There are a number of limitations to the present study. First, with the current meta-analysis we could not evaluate the differences in prognostic roles between surgical specimens and other types of specimens, such as small biopsy and FNA specimens, due to insufficient information in the eligible studies. Further prospective studies are needed to investigate the prognostic role of Ki-67 LI in small biopsy and FNA specimens of GIST. Second, the follow-up periods differed between eligible studies. To avoid bias from follow-up periods, survival data were extracted after a 60-month follow-up period. Although the follow-up period had no effect on the correlation between Ki-67 LI and survival, the correlation between Ki-67 LI and survival could differ from those in previous reports. Third, the present study included only 1 study using image analysis (13). To assess the effect on HR, sensitivity analysis was conducted, which showed that Carrillo's study (13) had no effect on the pooled HR (HR 3.517, 95% CI 2.679-4.618). Although the concordance of Ki-67 LI was good between microscopic observation and image analysis in a study using a cutoff of 10% in GISTs (7), additional analysis of the correlation between microscopic observation and image analysis could not be performed due to the small number of studies using image analysis. Lastly, analysis related to specific organs of the gastrointestinal tract, such as stomach and small bowel, could not be performed due to insufficient information from eligible studies.
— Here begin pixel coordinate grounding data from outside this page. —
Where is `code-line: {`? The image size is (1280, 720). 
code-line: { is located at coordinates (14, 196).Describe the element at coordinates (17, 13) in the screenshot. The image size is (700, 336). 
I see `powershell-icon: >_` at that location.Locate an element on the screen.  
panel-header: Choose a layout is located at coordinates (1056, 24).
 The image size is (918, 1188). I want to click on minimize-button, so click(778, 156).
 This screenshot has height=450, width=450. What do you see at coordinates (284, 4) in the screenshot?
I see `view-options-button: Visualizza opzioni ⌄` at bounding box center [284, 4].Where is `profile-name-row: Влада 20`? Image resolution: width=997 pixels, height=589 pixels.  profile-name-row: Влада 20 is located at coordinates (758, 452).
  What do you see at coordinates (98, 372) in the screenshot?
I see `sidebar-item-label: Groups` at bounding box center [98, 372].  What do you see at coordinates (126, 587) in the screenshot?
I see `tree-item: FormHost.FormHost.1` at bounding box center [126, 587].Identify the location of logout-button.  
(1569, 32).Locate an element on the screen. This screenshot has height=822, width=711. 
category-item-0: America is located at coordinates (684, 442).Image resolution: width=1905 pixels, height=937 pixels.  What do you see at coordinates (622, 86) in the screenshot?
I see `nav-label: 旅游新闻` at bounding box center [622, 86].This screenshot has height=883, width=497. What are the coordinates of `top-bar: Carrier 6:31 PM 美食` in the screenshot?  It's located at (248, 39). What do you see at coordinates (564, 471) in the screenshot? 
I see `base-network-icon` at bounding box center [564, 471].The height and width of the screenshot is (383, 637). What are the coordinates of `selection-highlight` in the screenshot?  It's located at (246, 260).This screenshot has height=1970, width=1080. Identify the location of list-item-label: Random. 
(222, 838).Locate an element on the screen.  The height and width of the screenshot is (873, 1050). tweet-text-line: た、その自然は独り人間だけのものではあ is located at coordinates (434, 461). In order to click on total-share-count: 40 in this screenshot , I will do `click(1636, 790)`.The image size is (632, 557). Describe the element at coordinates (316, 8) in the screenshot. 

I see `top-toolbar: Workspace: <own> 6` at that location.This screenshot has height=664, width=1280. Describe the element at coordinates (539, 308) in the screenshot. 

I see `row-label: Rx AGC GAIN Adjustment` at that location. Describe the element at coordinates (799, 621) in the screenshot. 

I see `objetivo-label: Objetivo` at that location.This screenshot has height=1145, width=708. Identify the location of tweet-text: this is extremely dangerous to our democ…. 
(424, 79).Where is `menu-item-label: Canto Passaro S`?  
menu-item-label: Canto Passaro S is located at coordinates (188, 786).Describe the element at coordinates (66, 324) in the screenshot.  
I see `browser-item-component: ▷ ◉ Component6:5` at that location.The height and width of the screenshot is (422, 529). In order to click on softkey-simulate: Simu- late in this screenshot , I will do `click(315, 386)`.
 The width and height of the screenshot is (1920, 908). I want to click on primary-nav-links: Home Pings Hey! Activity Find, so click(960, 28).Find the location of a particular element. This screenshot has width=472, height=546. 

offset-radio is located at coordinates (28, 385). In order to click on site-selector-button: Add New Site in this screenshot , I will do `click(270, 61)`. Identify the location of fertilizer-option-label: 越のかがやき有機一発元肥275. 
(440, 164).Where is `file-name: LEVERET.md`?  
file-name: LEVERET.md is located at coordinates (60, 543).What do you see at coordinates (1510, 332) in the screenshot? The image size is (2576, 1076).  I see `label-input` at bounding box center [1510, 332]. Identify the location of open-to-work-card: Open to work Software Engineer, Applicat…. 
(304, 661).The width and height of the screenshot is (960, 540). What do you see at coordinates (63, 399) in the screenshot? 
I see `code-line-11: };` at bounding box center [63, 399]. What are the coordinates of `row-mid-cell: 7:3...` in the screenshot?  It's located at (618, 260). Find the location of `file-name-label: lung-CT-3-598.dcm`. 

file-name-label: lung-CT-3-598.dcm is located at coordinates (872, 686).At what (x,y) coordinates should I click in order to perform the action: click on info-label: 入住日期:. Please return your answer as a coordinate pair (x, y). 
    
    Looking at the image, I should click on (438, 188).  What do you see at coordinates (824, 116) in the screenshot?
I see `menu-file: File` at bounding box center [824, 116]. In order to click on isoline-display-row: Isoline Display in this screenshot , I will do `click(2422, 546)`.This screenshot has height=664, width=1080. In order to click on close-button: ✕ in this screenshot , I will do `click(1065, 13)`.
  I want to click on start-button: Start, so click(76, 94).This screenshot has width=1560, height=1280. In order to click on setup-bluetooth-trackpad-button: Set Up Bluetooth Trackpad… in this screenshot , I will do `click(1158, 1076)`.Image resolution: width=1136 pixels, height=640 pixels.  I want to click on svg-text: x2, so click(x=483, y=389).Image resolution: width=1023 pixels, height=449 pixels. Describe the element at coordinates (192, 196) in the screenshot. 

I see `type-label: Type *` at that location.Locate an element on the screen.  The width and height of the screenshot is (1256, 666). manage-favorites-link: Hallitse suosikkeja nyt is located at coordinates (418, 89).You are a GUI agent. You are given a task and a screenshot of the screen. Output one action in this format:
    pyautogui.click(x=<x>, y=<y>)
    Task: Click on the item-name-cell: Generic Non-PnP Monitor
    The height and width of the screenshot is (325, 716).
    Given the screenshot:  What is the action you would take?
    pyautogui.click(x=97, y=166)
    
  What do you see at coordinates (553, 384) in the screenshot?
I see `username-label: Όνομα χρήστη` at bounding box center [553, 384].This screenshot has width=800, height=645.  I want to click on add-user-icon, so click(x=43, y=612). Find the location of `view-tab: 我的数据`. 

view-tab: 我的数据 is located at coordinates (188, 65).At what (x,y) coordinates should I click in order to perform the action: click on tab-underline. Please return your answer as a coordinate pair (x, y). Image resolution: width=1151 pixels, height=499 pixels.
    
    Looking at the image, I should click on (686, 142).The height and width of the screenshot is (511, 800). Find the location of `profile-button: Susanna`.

In conclusion, the current meta-analysis showed that high Ki-67 LI was significantly correlated with worse survival and high risk of tumor recurrence. Further prospective studies for diagnostic standardization and correlation between Ki-67 LI and mitotic rate are required prior to application in various tumor locations and various types of specimens.
Footnotes
Financial support: None.
Conflict of interest: The authors declare that they have no conflict of interest.